The cryptocurrency’s price chart, tracked by TradingView, signals that BTC is nearing the point where its 50-day simple moving average (SMA) will cross above its 200-day SMA—a technical event often seen as a strong indicator of upward momentum. This pattern previously anticipated Bitcoin’s surge from $70,000 to $100,000 in late 2024 amid worries about U.S. debt sustainability.

The significance of this golden cross is amplified as it comes just weeks after a “death cross” occurred, which briefly misled bearish traders. A similar pattern emerged last year between August and September 2024, leading to a breakout above $70,000 and a subsequent record high exceeding $109,000 in January.

At that time, BTC had bottomed near $50,000 as the 50-day SMA dropped below the 200-day SMA, marking the death cross. However, that signal ultimately proved to be a bear trap.
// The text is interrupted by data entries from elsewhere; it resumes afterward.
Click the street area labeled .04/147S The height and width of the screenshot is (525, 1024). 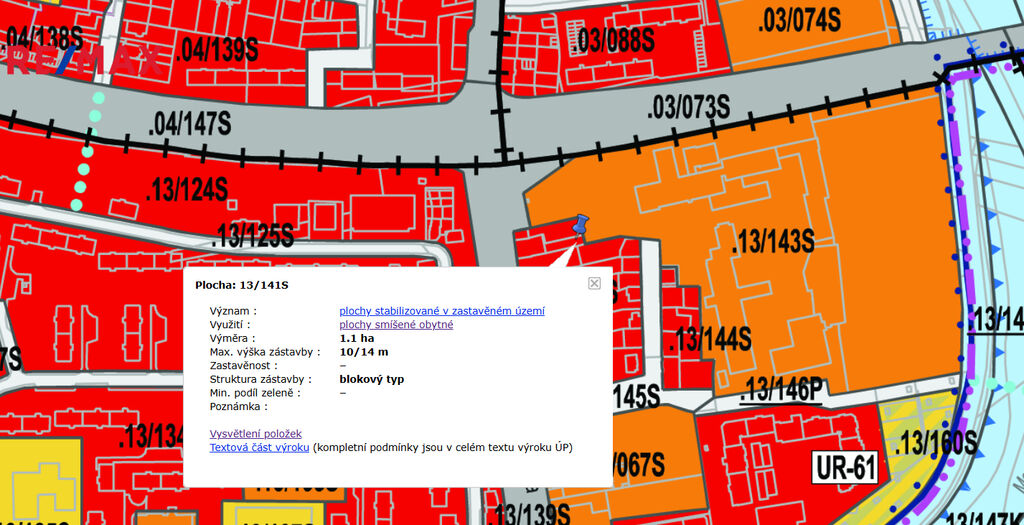pyautogui.click(x=189, y=124)
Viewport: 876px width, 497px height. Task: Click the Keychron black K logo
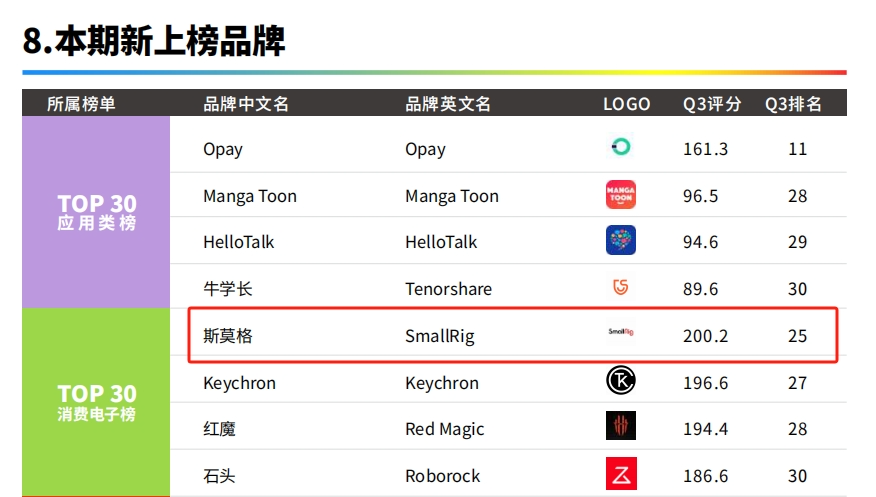(x=621, y=381)
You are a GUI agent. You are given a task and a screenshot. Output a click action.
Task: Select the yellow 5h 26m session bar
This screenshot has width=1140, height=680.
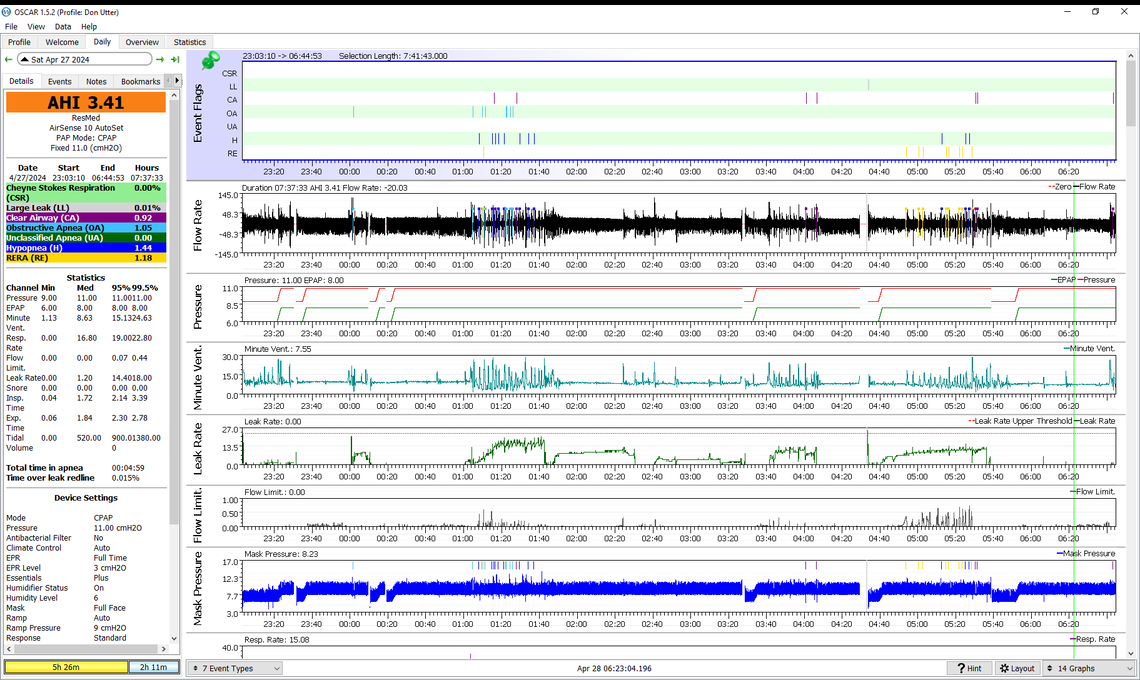coord(66,667)
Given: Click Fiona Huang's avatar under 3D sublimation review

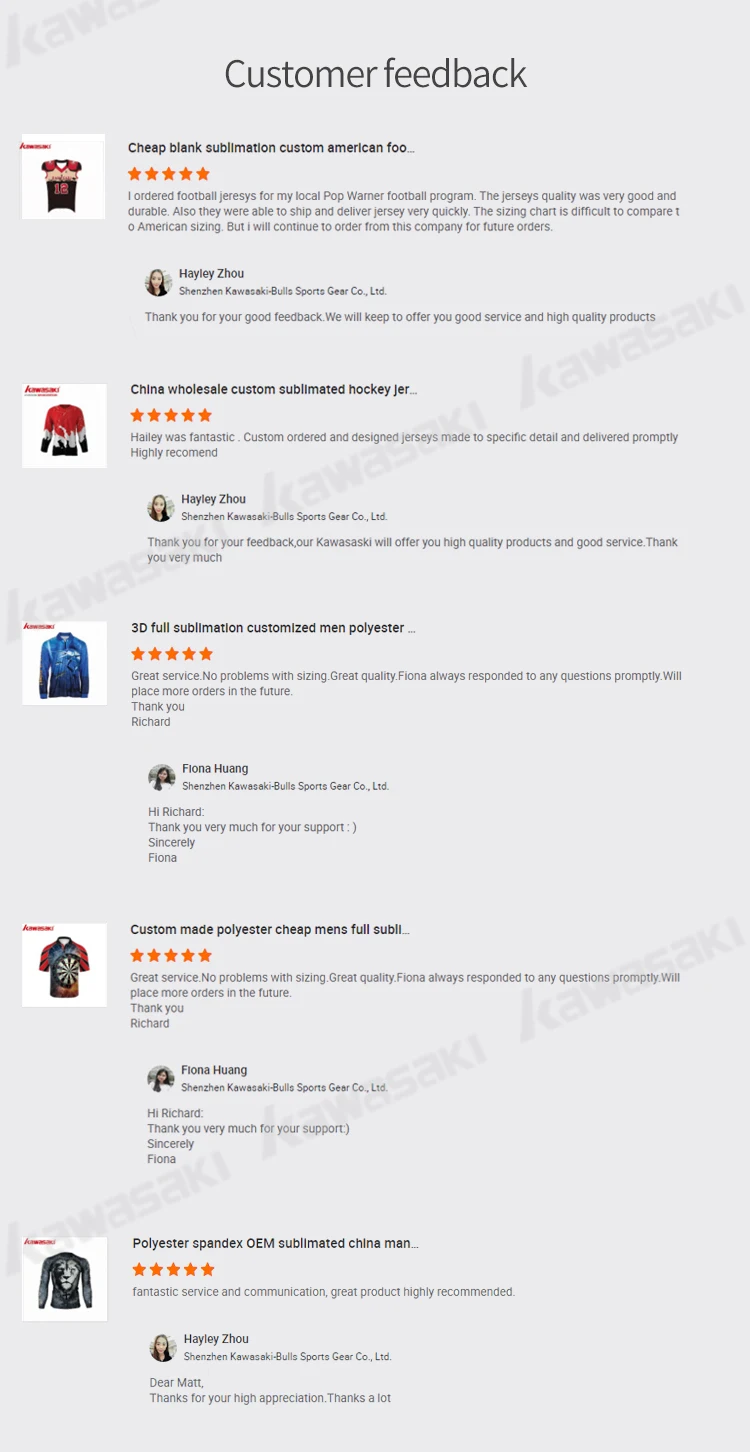Looking at the screenshot, I should (x=162, y=777).
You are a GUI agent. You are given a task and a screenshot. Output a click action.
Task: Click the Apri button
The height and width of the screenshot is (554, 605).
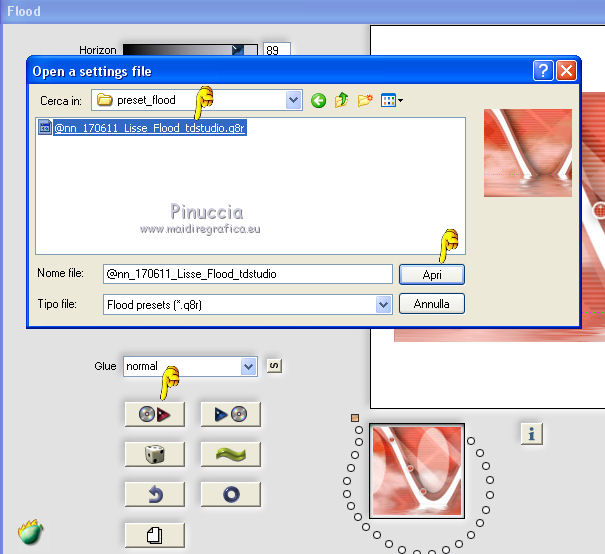(x=432, y=275)
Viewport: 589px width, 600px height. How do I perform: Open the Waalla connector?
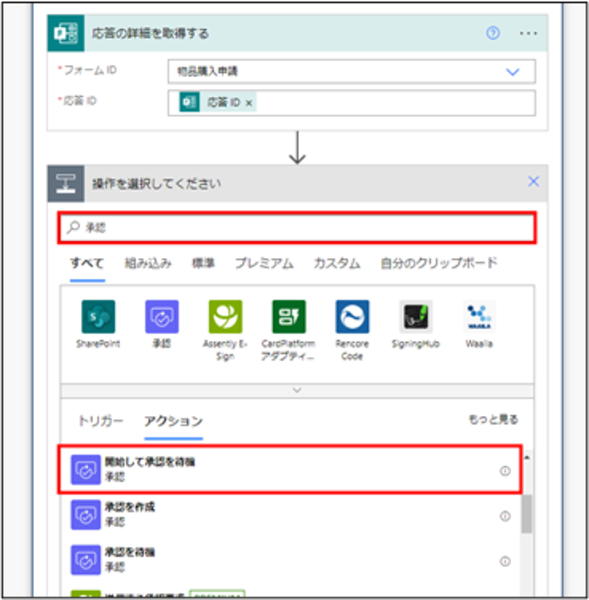point(479,316)
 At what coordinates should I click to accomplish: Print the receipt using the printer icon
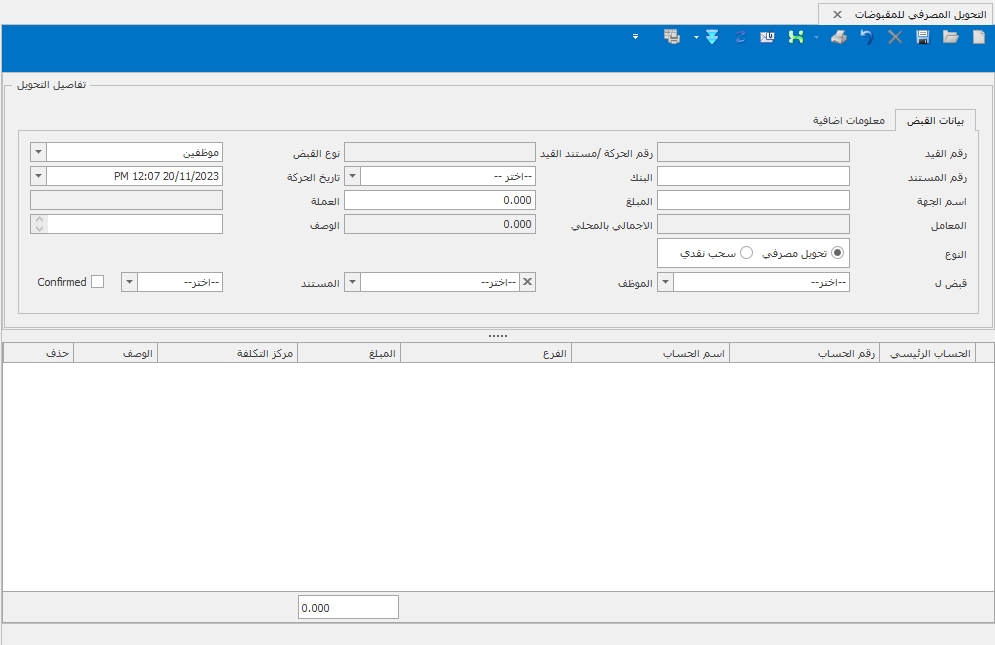tap(839, 37)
The price reversed course and started a strong rally once the golden cross appeared in October 2024.

The current technical setup, which mirrors that earlier bullish sequence, suggests that Bitcoin may be gearing up for another upward leg once the golden cross is confirmed.

While technical indicators aren’t foolproof predictors, the broader economic backdrop adds weight to this positive outlook.

Moody’s Downgrade Puts Spotlight on Growing U.S. Debt

On Friday, Moody’s downgraded the U.S. sovereign credit rating from “Aaa” to “Aa1,” citing concerns over the ballooning national debt, now surpassing $36 trillion. This move underscores the increasing fiscal challenges facing the U.S. government.

The bond markets have long priced in these risks, with rising Treasury yields signaling investor worries about ongoing government spending and the need for a sovereign risk premium—both factors that could enhance Bitcoin’s appeal as a store of value in uncertain times.